Zodra het ovenoog is geopend, moet de elektrode geleidelijk worden ingebracht, afhankelijk van de uitstroom van gesmolten ijzer en de belasting. De elektrode bij de uitlaatmond moet in het vroege stadium van het verwijderen van ruwijzer zo stationair mogelijk blijven en kan in een later stadium geleidelijk worden ingebracht. Wanneer het gesmolten ijzer naar buiten stroomt en de stromingsdruk te groot is, kan dit worden afgesloten met rondstaal met harkkop; Als de stromingsdruk te laag is, gebruik dan rond staal om het ovenoog te doorboren. Gebruik voor grote kachels een pollepel. Bij het tappen van gietijzer is het, om te voorkomen dat de oppervlaktesmelt stolt, voortdurend cokespoeder toe te voegen om de warmte vast te houden.
Tijdens het lagenproces moet meer slak worden verwijderd. De hoeveelheid slak in een ferrosiliciumoven kan oplopen tot 2-4% van het legeringsgewicht. Wanneer de oven in goede staat is, is de dikte met ijzer ongeveer 300 mm. Nadat het oog van de oude oven in een laat stadium verstopt is, bedraagt de overmaat van de uitwendige monding ongeveer 200 mm.

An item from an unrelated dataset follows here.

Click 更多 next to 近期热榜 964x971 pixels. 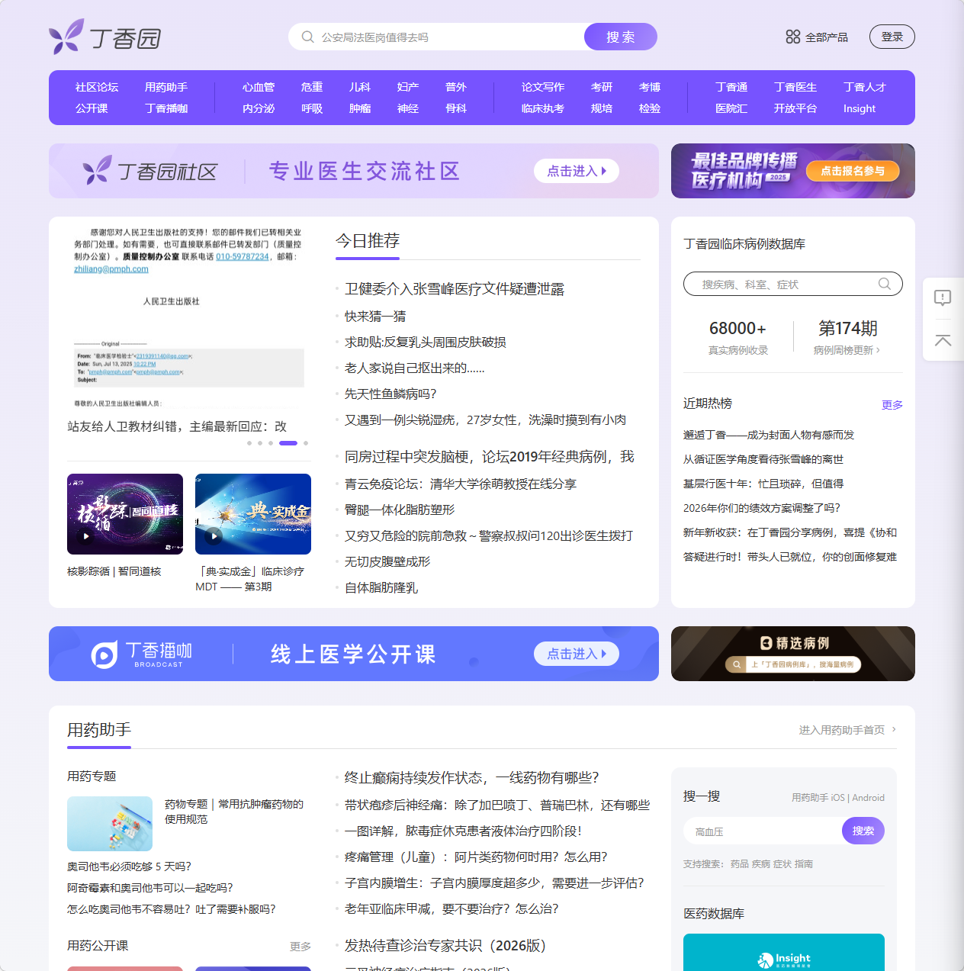pos(892,405)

De afdichting van het oog elimineert het verlies van de ovenbekleding en de putmond tijdens het snijden. Daarnaast moet aandacht worden besteed aan het repareren van het stromingskanaal. De gietpan waarin het gesmolten ijzer wordt opgeslagen, is gemaakt van modderstenen en bedekt met modder vermengd met vuurvaste klei en cokespoeder om het verwijderen van slakken te vergemakkelijken. De pollepel moet vóór gebruik worden gedroogd met hete slak.

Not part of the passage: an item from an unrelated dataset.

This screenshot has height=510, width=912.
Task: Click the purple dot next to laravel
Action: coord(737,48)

(6) Legering gieten. Nadat het gesmolten ijzer kort in de gietpan is gestold, wordt een kleine hoeveelheid slak op het gesmolten ijzer afgeschraapt, wordt een grafietstaaf toegevoegd om de slak te blokkeren en vervolgens wordt het gesmolten ijzer in de zwarte ijzeren staafvorm gegoten. In een trogvormige gietijzeren mal voor kleine elektrische ovens wordt gesmolten ijzer meestal direct gegoten. Voordat de staaf wordt gegoten, moet de mal worden schoongemaakt en droog worden gehouden. Om te voorkomen dat ferrosilicium aan de gietvorm blijft kleven, moet de ijzerstaaf in de oven na extractie met water worden gekoeld en moet het grafietpoeder of de kalkmelkslurry in warme toestand op de gietvorm worden aangebracht. Het afgewerkte ferrosilicium moet plat op het botspunt van de stroomkop van gesmolten ijzer worden geplaatst.
Tijdens het gieten moeten de juiste temperatuur en gietsnelheid worden gecontroleerd. De gietsnelheid moet gebaseerd zijn op het principe dat er geen gesmolten ijzer spat. De overeenkomstige giettemperatuur is gewoonlijk 100-200 graad hoger dan het smeltpunt van ferrosilicium. Om het monster representatief te maken en de oneffenheden van de samenstelling van de gietpan te ondervangen, moeten de bemonsteringen worden uitgevoerd in de vroege, midden- en late stadia van het gieten.